_WHAT YOU ARE ASKED TO DO_. An exact transcription of the data below, complete and unaltered, is the expected answer.
[[ SOURCE DATA, beginning ]]
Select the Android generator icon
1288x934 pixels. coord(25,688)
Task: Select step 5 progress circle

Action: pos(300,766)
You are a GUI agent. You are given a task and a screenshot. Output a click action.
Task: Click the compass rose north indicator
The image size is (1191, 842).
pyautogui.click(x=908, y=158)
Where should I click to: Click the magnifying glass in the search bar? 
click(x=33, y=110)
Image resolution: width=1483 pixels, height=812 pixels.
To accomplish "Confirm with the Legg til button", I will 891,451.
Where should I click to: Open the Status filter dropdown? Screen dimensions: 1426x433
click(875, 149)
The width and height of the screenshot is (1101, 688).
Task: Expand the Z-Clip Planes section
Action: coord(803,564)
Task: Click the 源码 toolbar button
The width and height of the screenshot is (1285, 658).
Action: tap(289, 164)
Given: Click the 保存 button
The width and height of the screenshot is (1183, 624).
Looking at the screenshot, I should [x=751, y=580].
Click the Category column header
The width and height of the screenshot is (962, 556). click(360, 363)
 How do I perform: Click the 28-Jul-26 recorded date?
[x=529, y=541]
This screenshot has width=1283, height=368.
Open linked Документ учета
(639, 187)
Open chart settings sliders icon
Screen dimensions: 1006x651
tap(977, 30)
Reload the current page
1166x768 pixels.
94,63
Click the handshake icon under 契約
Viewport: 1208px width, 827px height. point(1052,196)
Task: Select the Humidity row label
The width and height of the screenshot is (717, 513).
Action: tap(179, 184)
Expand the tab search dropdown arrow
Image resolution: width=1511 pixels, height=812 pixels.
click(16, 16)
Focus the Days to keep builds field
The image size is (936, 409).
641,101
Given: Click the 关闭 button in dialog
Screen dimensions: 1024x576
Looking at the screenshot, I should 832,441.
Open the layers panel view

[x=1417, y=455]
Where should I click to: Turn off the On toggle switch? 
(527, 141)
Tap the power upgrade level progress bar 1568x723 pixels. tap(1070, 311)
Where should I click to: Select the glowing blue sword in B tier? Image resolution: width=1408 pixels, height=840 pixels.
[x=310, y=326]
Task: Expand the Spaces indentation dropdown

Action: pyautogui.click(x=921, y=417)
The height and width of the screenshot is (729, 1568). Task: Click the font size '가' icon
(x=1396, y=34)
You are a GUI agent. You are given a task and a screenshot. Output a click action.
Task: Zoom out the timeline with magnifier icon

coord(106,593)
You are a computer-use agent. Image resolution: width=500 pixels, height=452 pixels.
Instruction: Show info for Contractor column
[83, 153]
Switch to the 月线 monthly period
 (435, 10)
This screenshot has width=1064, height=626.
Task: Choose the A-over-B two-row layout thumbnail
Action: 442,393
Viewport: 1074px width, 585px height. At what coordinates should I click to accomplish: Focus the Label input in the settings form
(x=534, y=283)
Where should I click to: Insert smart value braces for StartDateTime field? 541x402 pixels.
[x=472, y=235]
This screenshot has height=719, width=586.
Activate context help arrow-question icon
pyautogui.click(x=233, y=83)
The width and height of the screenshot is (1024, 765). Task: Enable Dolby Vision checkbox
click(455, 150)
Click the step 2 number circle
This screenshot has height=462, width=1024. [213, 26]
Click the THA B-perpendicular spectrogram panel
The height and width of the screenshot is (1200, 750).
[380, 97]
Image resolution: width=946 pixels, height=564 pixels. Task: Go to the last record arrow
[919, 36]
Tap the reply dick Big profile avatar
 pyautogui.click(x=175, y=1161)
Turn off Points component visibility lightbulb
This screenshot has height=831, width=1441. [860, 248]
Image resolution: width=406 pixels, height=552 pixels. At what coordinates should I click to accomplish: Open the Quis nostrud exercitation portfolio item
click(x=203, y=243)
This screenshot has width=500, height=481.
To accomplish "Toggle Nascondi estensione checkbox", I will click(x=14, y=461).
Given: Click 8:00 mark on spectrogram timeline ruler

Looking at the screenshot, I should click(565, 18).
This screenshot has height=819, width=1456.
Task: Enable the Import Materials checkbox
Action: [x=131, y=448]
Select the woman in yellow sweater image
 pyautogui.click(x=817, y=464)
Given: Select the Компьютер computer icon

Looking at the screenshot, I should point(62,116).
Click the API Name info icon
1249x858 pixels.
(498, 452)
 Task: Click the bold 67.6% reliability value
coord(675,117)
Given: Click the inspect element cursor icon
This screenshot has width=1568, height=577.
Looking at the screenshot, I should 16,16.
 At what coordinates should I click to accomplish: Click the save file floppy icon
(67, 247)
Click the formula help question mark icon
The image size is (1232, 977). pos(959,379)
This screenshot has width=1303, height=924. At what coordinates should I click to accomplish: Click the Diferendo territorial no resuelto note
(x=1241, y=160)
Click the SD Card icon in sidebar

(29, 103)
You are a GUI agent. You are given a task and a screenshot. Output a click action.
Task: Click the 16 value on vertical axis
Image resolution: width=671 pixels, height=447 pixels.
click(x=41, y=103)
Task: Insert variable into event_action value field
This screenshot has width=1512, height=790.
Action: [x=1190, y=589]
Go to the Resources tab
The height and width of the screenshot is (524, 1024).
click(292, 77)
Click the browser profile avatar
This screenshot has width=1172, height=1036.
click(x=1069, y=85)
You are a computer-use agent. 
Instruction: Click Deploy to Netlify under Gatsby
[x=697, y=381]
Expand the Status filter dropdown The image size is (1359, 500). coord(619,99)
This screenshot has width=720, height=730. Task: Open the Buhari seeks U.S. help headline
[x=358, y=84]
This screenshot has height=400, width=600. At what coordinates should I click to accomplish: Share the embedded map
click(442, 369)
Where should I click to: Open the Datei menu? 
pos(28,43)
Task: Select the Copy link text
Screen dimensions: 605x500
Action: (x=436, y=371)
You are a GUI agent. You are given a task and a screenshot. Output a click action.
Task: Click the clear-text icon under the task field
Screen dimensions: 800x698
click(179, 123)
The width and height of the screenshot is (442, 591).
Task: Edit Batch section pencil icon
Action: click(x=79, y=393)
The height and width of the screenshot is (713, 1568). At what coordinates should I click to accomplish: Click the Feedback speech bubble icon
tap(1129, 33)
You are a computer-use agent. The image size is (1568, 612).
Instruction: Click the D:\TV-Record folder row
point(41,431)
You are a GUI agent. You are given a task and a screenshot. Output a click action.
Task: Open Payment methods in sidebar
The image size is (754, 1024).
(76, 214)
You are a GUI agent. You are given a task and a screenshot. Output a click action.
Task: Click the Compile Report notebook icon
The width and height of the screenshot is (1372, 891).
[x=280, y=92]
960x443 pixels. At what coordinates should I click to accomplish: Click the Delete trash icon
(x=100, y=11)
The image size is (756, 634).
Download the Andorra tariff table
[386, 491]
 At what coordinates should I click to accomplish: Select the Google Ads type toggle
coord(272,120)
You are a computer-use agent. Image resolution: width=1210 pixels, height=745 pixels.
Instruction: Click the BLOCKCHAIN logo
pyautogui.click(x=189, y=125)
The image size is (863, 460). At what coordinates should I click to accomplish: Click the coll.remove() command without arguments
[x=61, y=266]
[[ SOURCE DATA, end ]]
_RESPONSE TO THIS TASK_.
Select the Android generator icon
1288x934 pixels. coord(25,688)
Task: Select step 5 progress circle

Action: pos(300,766)
You are a GUI agent. You are given a task and a screenshot. Output a click action.
Task: Click the compass rose north indicator
The image size is (1191, 842).
pyautogui.click(x=908, y=158)
Where should I click to: Click the magnifying glass in the search bar? 
click(x=33, y=110)
Image resolution: width=1483 pixels, height=812 pixels.
To accomplish "Confirm with the Legg til button", I will 891,451.
Where should I click to: Open the Status filter dropdown? Screen dimensions: 1426x433
click(875, 149)
The width and height of the screenshot is (1101, 688).
Task: Expand the Z-Clip Planes section
Action: coord(803,564)
Task: Click the 源码 toolbar button
The width and height of the screenshot is (1285, 658).
Action: tap(289, 164)
Given: Click the 保存 button
The width and height of the screenshot is (1183, 624).
Looking at the screenshot, I should [x=751, y=580].
Click the Category column header
The width and height of the screenshot is (962, 556). click(360, 363)
 How do I perform: Click the 28-Jul-26 recorded date?
[x=529, y=541]
This screenshot has width=1283, height=368.
Open linked Документ учета
(639, 187)
Open chart settings sliders icon
Screen dimensions: 1006x651
tap(977, 30)
Reload the current page
1166x768 pixels.
94,63
Click the handshake icon under 契約
Viewport: 1208px width, 827px height. point(1052,196)
Task: Select the Humidity row label
The width and height of the screenshot is (717, 513).
Action: tap(179, 184)
Expand the tab search dropdown arrow
Image resolution: width=1511 pixels, height=812 pixels.
click(16, 16)
Focus the Days to keep builds field
The image size is (936, 409).
641,101
Given: Click the 关闭 button in dialog
Screen dimensions: 1024x576
Looking at the screenshot, I should 832,441.
Open the layers panel view

[x=1417, y=455]
Where should I click to: Turn off the On toggle switch? 
(527, 141)
Tap the power upgrade level progress bar 1568x723 pixels. tap(1070, 311)
Where should I click to: Select the glowing blue sword in B tier? Image resolution: width=1408 pixels, height=840 pixels.
[x=310, y=326]
Task: Expand the Spaces indentation dropdown

Action: pyautogui.click(x=921, y=417)
The height and width of the screenshot is (729, 1568). Task: Click the font size '가' icon
(x=1396, y=34)
You are a GUI agent. You are given a task and a screenshot. Output a click action.
Task: Zoom out the timeline with magnifier icon

coord(106,593)
You are a computer-use agent. Image resolution: width=500 pixels, height=452 pixels.
Instruction: Show info for Contractor column
[83, 153]
Switch to the 月线 monthly period
 (435, 10)
This screenshot has width=1064, height=626.
Task: Choose the A-over-B two-row layout thumbnail
Action: 442,393
Viewport: 1074px width, 585px height. At what coordinates should I click to accomplish: Focus the Label input in the settings form
(x=534, y=283)
Where should I click to: Insert smart value braces for StartDateTime field? 541x402 pixels.
[x=472, y=235]
This screenshot has height=719, width=586.
Activate context help arrow-question icon
pyautogui.click(x=233, y=83)
The width and height of the screenshot is (1024, 765). Task: Enable Dolby Vision checkbox
click(455, 150)
Click the step 2 number circle
This screenshot has height=462, width=1024. [213, 26]
Click the THA B-perpendicular spectrogram panel
The height and width of the screenshot is (1200, 750).
[380, 97]
Image resolution: width=946 pixels, height=564 pixels. Task: Go to the last record arrow
[919, 36]
Tap the reply dick Big profile avatar
 pyautogui.click(x=175, y=1161)
Turn off Points component visibility lightbulb
This screenshot has height=831, width=1441. [860, 248]
Image resolution: width=406 pixels, height=552 pixels. At what coordinates should I click to accomplish: Open the Quis nostrud exercitation portfolio item
click(x=203, y=243)
This screenshot has width=500, height=481.
To accomplish "Toggle Nascondi estensione checkbox", I will click(x=14, y=461).
Given: Click 8:00 mark on spectrogram timeline ruler

Looking at the screenshot, I should click(565, 18).
This screenshot has height=819, width=1456.
Task: Enable the Import Materials checkbox
Action: [x=131, y=448]
Select the woman in yellow sweater image
 pyautogui.click(x=817, y=464)
Given: Select the Компьютер computer icon

Looking at the screenshot, I should point(62,116).
Click the API Name info icon
1249x858 pixels.
(498, 452)
 Task: Click the bold 67.6% reliability value
coord(675,117)
Given: Click the inspect element cursor icon
This screenshot has width=1568, height=577.
Looking at the screenshot, I should 16,16.
 At what coordinates should I click to accomplish: Click the save file floppy icon
(67, 247)
Click the formula help question mark icon
The image size is (1232, 977). pos(959,379)
This screenshot has width=1303, height=924. At what coordinates should I click to accomplish: Click the Diferendo territorial no resuelto note
(x=1241, y=160)
Click the SD Card icon in sidebar

(29, 103)
You are a GUI agent. You are given a task and a screenshot. Output a click action.
Task: Click the 16 value on vertical axis
Image resolution: width=671 pixels, height=447 pixels.
click(x=41, y=103)
Task: Insert variable into event_action value field
This screenshot has width=1512, height=790.
Action: [x=1190, y=589]
Go to the Resources tab
The height and width of the screenshot is (524, 1024).
click(292, 77)
Click the browser profile avatar
This screenshot has width=1172, height=1036.
click(x=1069, y=85)
You are a computer-use agent. 
Instruction: Click Deploy to Netlify under Gatsby
[x=697, y=381]
Expand the Status filter dropdown The image size is (1359, 500). coord(619,99)
This screenshot has width=720, height=730. Task: Open the Buhari seeks U.S. help headline
[x=358, y=84]
This screenshot has height=400, width=600. At what coordinates should I click to accomplish: Share the embedded map
click(442, 369)
Where should I click to: Open the Datei menu? 
pos(28,43)
Task: Select the Copy link text
Screen dimensions: 605x500
Action: (x=436, y=371)
You are a GUI agent. You are given a task and a screenshot. Output a click action.
Task: Click the clear-text icon under the task field
Screen dimensions: 800x698
click(179, 123)
The width and height of the screenshot is (442, 591).
Task: Edit Batch section pencil icon
Action: click(x=79, y=393)
The height and width of the screenshot is (713, 1568). At what coordinates should I click to accomplish: Click the Feedback speech bubble icon
tap(1129, 33)
You are a computer-use agent. The image size is (1568, 612).
Instruction: Click the D:\TV-Record folder row
point(41,431)
You are a GUI agent. You are given a task and a screenshot. Output a click action.
Task: Open Payment methods in sidebar
The image size is (754, 1024).
(76, 214)
You are a GUI agent. You are given a task and a screenshot. Output a click action.
Task: Click the Compile Report notebook icon
The width and height of the screenshot is (1372, 891).
[x=280, y=92]
960x443 pixels. At what coordinates should I click to accomplish: Click the Delete trash icon
(x=100, y=11)
The image size is (756, 634).
Download the Andorra tariff table
[386, 491]
 At what coordinates should I click to accomplish: Select the Google Ads type toggle
coord(272,120)
You are a computer-use agent. Image resolution: width=1210 pixels, height=745 pixels.
Instruction: Click the BLOCKCHAIN logo
pyautogui.click(x=189, y=125)
The image size is (863, 460). At what coordinates should I click to accomplish: Click the coll.remove() command without arguments
[x=61, y=266]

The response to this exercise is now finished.